Rahul Kaul,Manager, Presales and Support P&G Global, Corbus
Procurement transformation & striking the right balance between business and resources.
In recent past, procurement’s main focus was on building a well-structured strategic sourcing organization which included strategic and tactical procurement. The purpose and intent of supply chain management (SCM) was to remove excess inventory from the supply chain. Now, procurement has made great steps in developing sophisticated strategies, working across functions and delivering value to the larger organizations. Efficiencies would result with integration, visibility and collaboration with lean, agile and streamlined processes as the standard.
Attaining procurement excellence
Three routes to procurement excellence
1. Reconfiguration of the rules:
Global companies with divisions in different countries begin by focusing on the internal organization rewriting the internal “dimensions of the game” that are specifically related to collaboration, and then taking those rules to the supplier market.
Reconfiguration of the rules begins with establishing clear roles and responsibilities within procurement and at the interfaces of headquarters and the larger procurement organization, and then establishing responsibilities between procurement and other functions. This can be done with relatively little investment. A revamped procurement organization will quickly lead to savings from the supplier market that will enhance ROI for the organizational investments. This route is favored by most chief procurement officers.
2. Value Creation:
Reducing costs and creating value starts on the supplier side. It begins by setting an overarching goal that nobody can resist.
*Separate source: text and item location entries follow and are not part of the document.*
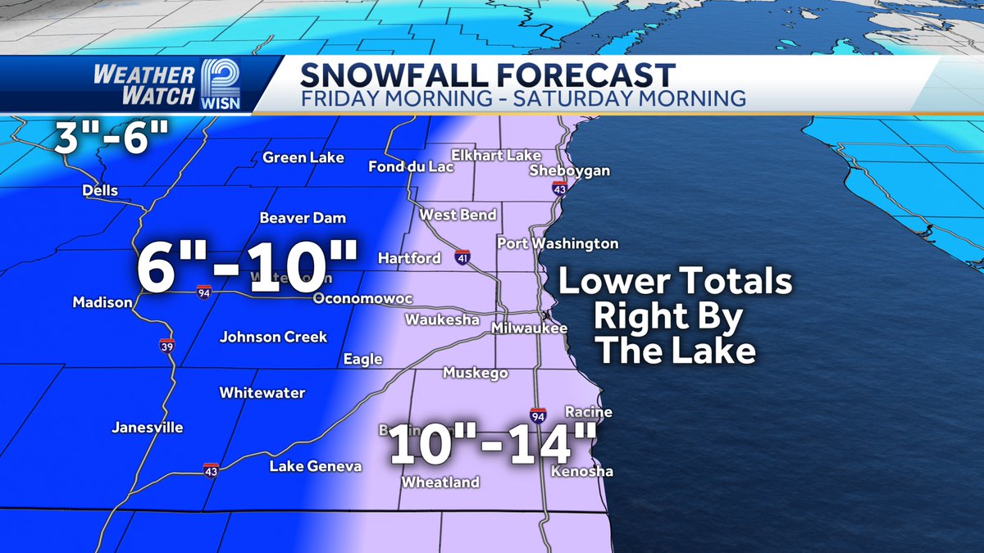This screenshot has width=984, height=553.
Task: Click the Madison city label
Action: click(x=102, y=302)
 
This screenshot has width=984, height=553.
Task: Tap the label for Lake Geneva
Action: click(x=316, y=466)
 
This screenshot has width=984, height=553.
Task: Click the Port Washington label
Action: click(x=558, y=243)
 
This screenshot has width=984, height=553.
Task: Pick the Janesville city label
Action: click(x=148, y=427)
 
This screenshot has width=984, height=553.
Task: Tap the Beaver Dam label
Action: click(x=303, y=218)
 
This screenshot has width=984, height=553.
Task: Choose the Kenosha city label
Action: click(x=581, y=471)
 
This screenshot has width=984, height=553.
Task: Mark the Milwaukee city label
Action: click(x=529, y=328)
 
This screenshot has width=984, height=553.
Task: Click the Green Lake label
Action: click(x=303, y=157)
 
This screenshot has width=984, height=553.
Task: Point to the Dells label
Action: click(x=100, y=190)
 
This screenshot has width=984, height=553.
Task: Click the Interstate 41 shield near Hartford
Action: click(x=463, y=257)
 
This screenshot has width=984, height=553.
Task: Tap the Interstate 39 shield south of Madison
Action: click(x=166, y=345)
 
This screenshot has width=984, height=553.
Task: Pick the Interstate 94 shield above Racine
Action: click(x=538, y=415)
For example, achieving millions of dollars savings immediately will reduce initial resistance or fear within the company. As procurement makes changes with its suppliers, it builds a probable future organization by testing cross-functional collaboration on specific sourcing groups. In the end, the savings from these external changes help in justifying any changes in working style and drive long-term internal transformation. Also, employees often don’t even see the subsequent organizational changes as “change,” per se.
Commitment has been seen as a direct route in achieving procurement excellence that aligns external and internal efforts simultaneously. It requires most of the work, along with strong top management attention, full commitment of the board, and alignment to the procurement transformation program.
Tapping into People Power
People are a vital element in every organization. From our analysis of the champions, we have identified five ways that keep the organization’s people engaged and focused on their goals:
Lead the transformation: All procurement champions have one thing in common i.e. leaders who provide a top down approach in resource and process augmentation, remove obstacles, and take personal accountability for procurement’s success. Particularly with the “direct” route, putting the best people in charge of change will guarantee success. As one CEO emphasizes, “Tell me the person you need for our company to have best in class procurement and we will make them available.”
Create a case for change: Procurement champions make a compelling and logical case for change. No matter the goal—whether to save money, to become best in class, or to survive an economic crisis—it is communicated clearly and succinctly for everyone in the organization to understand. Also, it is important to note that procurement champions find the intrinsic and personal case for change that helps the employee answer, “What’s in it for me?”
Mobilize stakeholders: Even top managers resist status quo; no one likes to come out of their comfort zone. In procurement, this is usually manifested in an extended relationship with a long time supplier when another might be a better fit. Propelling people out of their comfort zones requires providing support and involving them in the process.
Becoming a procurement champion requires an ability to achieve substantial immediate savings and possessing what it takes to succeed in the long term. This can be a complex undertaking, as it requires bringing together multiple interlinking parts, including tangible (internal organization and external suppliers) and intangible (resource) elements. The “people” part is paramount. Every procurement champion should have something that its less successful competitors do not have i.e. passionate individuals who are prepared to commit to the long haul. Thus, in the end, it is the secret behind a value-driven procurement organization that enjoys continual prosperity, year in and year out.